I don't know for sure***, but i think you are wrong.

Because if the participants have equal strength we can do the following:

If N is the number of all possible classifications of the programs
then N = 13!/5!   as we have five "The King".

If A is the number of all possible classifications where "The King"
has taken the three first places at least (or four of five)
then A = 10!/2! .

Then there is a 100·A/N % chance "The King to be in the 3 (at least)
top spots. So the chance is ~ 3.5 %.

>There's an 11.4% chance of a specific program winning the tournament. (This
>problem is apparently more complex than it seems--I would have guessed a
>1/13=7.6% chance of any given program winning the tournament.)

If B is the number of all possible classifications where a program
(not "The King") wins the tournament then B = 12!/5! .

So there is a 100·B/N % chance a a program (but not "The King")
to win the tournament.
And 100·B/N % = ~ 7.69 %.

For "The King" the possibility to win is C/N where C = 12!/4!.
So 100·C/N % = ~ 38.46 %.
--------------------------------------------
*** = I understand that the above may be wrong, because in a chess
tournament there are no wins-loses but also draws.
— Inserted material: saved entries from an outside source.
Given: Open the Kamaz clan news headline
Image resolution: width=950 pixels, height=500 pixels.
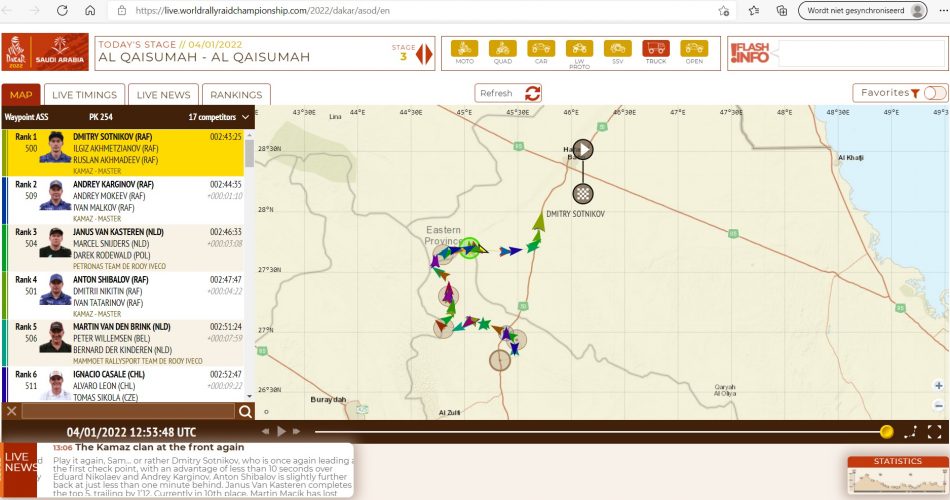Looking at the screenshot, I should [x=160, y=447].
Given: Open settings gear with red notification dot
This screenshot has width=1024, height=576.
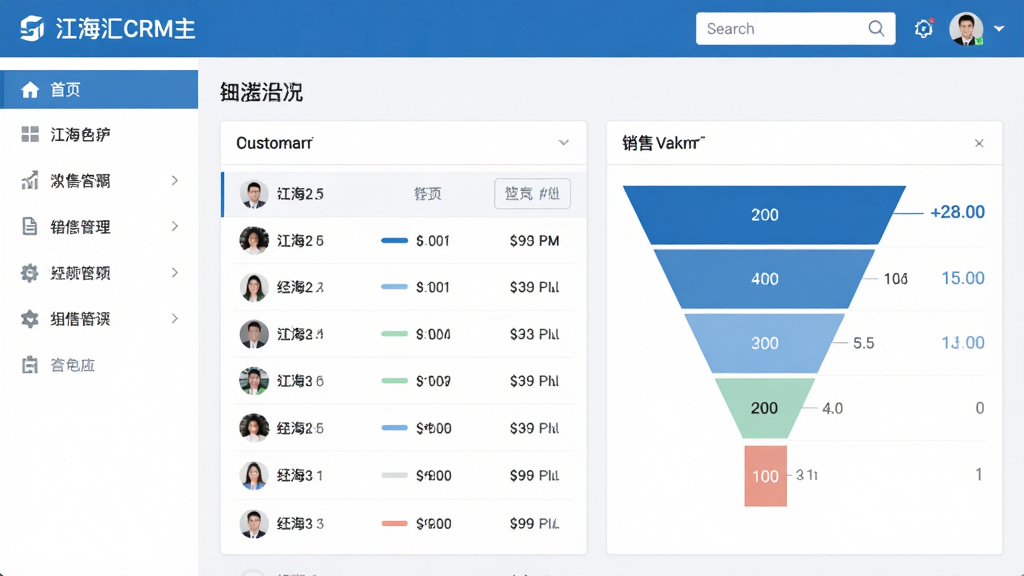Looking at the screenshot, I should point(923,28).
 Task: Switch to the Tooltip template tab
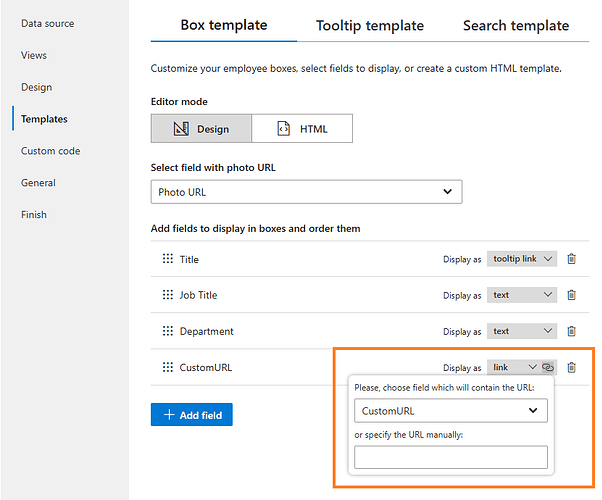pos(370,26)
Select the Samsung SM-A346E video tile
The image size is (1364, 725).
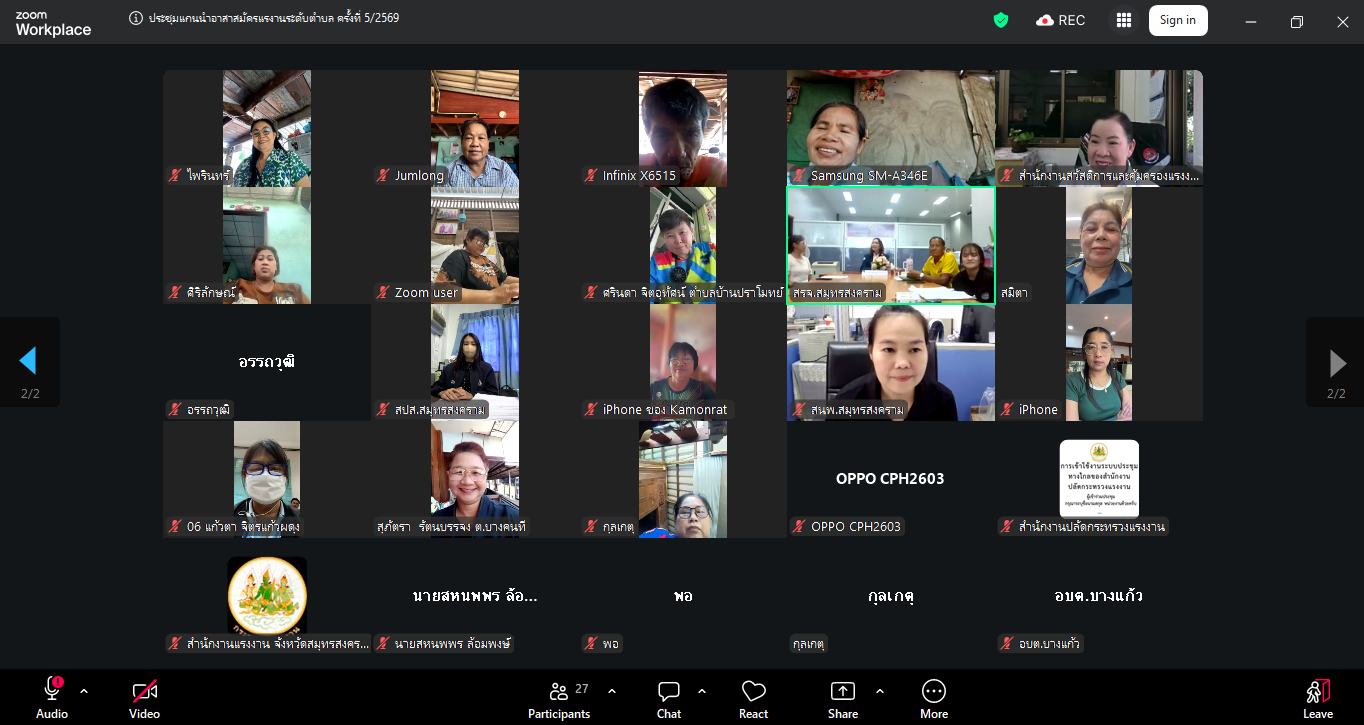coord(890,128)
But the problem
is i don't find a particular reason, this can influence the above
procedure.
--------------------------------------------
>In other words, you should only be slightly less surprised that The King took
>the top 3 spots than if a certain program won a tournament against 12 other
>programs of the same strength. In other words again, it's unlikely that The King
>is the same strength as the other programs.